Task description: Restate the opening lines of the material below word for word, stopping after the line that contains "[Mit WhatsApp teilen] (570, 774)".
- Opening Delimiter -
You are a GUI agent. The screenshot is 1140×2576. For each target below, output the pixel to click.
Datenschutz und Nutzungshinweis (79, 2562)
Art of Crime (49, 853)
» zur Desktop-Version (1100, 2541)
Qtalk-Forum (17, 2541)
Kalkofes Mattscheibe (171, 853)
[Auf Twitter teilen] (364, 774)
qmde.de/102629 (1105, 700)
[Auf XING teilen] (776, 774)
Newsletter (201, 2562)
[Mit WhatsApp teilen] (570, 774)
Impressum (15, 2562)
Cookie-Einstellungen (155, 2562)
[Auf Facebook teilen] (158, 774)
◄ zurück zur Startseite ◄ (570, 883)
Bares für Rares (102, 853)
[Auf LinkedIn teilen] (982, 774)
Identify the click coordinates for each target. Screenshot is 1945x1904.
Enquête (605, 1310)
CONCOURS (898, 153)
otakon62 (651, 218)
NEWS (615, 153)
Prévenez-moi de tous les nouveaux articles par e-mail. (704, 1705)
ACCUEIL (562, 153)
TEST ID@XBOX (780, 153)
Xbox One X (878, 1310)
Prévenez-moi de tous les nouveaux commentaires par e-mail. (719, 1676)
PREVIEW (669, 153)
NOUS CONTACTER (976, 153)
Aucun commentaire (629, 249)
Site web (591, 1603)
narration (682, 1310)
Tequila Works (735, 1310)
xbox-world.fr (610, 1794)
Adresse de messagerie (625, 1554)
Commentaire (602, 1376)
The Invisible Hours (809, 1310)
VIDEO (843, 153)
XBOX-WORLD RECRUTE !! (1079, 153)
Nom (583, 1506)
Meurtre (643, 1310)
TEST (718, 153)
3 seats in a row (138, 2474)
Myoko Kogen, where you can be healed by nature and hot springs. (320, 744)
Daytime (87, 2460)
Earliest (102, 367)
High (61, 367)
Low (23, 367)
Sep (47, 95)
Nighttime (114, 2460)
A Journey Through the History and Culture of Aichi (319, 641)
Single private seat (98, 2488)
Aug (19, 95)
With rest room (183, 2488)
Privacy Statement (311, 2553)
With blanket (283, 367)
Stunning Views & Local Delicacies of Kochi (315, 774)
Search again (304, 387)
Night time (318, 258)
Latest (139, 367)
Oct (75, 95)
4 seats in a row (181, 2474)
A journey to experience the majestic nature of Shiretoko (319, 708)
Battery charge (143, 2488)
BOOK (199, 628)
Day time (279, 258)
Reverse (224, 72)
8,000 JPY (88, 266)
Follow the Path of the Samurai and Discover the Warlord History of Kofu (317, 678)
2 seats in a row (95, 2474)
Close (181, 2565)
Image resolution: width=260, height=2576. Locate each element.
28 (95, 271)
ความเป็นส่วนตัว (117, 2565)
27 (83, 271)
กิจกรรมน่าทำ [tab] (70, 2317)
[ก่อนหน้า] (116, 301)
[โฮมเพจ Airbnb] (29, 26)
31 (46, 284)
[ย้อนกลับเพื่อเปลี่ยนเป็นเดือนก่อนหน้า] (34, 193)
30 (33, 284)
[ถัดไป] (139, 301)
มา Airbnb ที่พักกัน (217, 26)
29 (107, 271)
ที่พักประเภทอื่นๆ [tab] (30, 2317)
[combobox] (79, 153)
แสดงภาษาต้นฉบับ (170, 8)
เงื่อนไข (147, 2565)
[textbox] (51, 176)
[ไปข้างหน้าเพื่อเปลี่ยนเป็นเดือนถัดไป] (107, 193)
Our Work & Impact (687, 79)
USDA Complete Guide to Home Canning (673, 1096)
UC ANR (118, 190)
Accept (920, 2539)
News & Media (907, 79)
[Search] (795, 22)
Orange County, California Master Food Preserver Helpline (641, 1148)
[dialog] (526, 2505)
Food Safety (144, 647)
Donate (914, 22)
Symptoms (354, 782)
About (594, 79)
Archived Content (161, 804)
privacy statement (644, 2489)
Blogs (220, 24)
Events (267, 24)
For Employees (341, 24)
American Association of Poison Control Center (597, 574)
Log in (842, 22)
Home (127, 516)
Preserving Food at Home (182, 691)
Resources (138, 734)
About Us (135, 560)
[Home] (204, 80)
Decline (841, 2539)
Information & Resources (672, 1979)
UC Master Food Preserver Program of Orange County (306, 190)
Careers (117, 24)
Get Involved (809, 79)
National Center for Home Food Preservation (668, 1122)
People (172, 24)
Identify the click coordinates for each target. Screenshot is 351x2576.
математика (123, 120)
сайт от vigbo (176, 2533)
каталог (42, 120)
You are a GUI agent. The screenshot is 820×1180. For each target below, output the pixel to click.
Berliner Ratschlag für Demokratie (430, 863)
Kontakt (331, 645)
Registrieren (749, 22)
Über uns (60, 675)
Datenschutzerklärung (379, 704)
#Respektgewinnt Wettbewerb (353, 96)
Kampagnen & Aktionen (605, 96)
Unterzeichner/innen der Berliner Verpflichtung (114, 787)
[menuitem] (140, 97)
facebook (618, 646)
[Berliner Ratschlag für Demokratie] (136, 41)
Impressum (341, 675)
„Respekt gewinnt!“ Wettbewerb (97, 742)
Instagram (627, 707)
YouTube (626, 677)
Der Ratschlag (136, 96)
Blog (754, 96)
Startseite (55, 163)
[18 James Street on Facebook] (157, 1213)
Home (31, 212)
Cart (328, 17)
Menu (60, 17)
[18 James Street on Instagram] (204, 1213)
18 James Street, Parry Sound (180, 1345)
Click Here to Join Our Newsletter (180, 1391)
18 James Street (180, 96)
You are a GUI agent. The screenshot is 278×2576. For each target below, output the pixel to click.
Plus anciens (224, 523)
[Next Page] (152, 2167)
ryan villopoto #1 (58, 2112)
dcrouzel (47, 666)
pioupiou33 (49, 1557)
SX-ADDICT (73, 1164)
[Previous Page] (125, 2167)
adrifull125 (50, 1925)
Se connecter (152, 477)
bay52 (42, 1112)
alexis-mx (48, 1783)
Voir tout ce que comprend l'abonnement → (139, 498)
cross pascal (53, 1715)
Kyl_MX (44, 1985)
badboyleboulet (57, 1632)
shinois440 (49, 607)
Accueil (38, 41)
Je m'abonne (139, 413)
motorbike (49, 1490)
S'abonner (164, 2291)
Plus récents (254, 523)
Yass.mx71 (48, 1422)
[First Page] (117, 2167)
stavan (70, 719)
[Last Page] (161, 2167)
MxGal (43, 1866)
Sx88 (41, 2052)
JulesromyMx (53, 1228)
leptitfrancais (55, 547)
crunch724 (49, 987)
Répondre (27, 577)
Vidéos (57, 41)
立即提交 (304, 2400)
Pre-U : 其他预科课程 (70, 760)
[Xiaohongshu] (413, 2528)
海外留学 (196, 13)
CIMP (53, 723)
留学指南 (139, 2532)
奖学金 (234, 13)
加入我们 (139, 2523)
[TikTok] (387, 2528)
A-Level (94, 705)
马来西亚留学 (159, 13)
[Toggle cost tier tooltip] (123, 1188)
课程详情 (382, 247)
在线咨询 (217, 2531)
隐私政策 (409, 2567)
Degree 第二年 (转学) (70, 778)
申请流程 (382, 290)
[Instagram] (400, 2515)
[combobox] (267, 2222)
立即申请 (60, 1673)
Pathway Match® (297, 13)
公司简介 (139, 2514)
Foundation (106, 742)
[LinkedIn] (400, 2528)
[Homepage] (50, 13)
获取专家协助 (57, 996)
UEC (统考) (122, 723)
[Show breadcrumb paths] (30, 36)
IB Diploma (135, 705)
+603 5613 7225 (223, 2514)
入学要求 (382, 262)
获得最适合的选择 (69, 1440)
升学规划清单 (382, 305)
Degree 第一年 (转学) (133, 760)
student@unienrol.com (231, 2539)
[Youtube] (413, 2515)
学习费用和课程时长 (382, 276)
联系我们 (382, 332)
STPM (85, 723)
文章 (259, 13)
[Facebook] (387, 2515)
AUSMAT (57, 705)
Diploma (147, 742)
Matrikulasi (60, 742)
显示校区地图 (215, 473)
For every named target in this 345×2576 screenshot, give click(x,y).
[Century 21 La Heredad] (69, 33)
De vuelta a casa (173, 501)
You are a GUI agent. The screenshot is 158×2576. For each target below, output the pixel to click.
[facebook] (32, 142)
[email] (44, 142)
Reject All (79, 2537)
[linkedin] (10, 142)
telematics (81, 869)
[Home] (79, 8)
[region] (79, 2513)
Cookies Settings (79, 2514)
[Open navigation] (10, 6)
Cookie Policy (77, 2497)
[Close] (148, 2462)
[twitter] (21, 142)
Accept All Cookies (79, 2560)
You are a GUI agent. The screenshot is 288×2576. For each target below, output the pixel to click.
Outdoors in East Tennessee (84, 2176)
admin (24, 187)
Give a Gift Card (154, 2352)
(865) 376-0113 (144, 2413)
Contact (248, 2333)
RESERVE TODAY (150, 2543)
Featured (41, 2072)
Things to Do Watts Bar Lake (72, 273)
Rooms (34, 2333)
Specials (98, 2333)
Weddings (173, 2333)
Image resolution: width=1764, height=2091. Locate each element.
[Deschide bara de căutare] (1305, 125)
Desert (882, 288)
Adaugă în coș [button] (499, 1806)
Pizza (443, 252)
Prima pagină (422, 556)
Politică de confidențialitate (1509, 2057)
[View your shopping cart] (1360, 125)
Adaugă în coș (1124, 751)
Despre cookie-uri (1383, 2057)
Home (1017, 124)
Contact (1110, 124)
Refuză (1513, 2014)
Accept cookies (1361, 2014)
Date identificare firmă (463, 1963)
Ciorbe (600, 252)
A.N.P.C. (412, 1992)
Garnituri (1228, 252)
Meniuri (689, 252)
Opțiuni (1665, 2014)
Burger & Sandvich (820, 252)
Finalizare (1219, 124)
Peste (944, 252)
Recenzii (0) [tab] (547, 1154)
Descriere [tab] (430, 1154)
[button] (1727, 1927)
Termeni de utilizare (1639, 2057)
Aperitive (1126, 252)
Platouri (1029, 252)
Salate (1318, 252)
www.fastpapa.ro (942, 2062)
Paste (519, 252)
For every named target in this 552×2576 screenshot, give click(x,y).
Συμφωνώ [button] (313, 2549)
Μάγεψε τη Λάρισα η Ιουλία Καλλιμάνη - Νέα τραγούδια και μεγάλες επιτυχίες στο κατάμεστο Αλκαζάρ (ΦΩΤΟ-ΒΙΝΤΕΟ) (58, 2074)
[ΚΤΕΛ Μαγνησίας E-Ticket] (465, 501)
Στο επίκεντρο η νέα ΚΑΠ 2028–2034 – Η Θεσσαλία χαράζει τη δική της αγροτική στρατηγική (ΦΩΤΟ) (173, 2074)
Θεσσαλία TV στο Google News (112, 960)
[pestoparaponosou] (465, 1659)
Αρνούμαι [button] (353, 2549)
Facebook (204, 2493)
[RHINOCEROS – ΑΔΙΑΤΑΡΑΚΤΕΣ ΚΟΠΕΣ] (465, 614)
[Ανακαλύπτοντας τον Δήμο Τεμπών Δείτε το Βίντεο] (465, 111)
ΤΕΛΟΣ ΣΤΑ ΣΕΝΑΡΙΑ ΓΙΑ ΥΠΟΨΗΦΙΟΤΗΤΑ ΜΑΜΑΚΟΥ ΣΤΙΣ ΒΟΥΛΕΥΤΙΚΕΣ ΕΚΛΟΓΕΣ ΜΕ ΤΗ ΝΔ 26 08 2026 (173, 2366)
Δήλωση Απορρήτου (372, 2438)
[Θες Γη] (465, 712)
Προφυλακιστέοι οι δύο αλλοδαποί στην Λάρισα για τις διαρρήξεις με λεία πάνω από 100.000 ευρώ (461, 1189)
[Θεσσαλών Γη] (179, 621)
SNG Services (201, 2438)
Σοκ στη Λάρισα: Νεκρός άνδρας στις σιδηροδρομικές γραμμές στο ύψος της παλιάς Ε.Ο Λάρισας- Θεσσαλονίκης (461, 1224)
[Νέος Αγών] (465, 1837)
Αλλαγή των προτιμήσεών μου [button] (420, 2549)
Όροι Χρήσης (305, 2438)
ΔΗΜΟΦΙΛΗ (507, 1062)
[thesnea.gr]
- Closing Delimiter -
Written response:
You are a GUI agent. The screenshot is 1140×2576. For each target below, output the pixel to click.
Datenschutz und Nutzungshinweis (79, 2562)
Art of Crime (49, 853)
» zur Desktop-Version (1100, 2541)
Qtalk-Forum (17, 2541)
Kalkofes Mattscheibe (171, 853)
[Auf Twitter teilen] (364, 774)
qmde.de/102629 (1105, 700)
[Auf XING teilen] (776, 774)
Newsletter (201, 2562)
[Mit WhatsApp teilen] (570, 774)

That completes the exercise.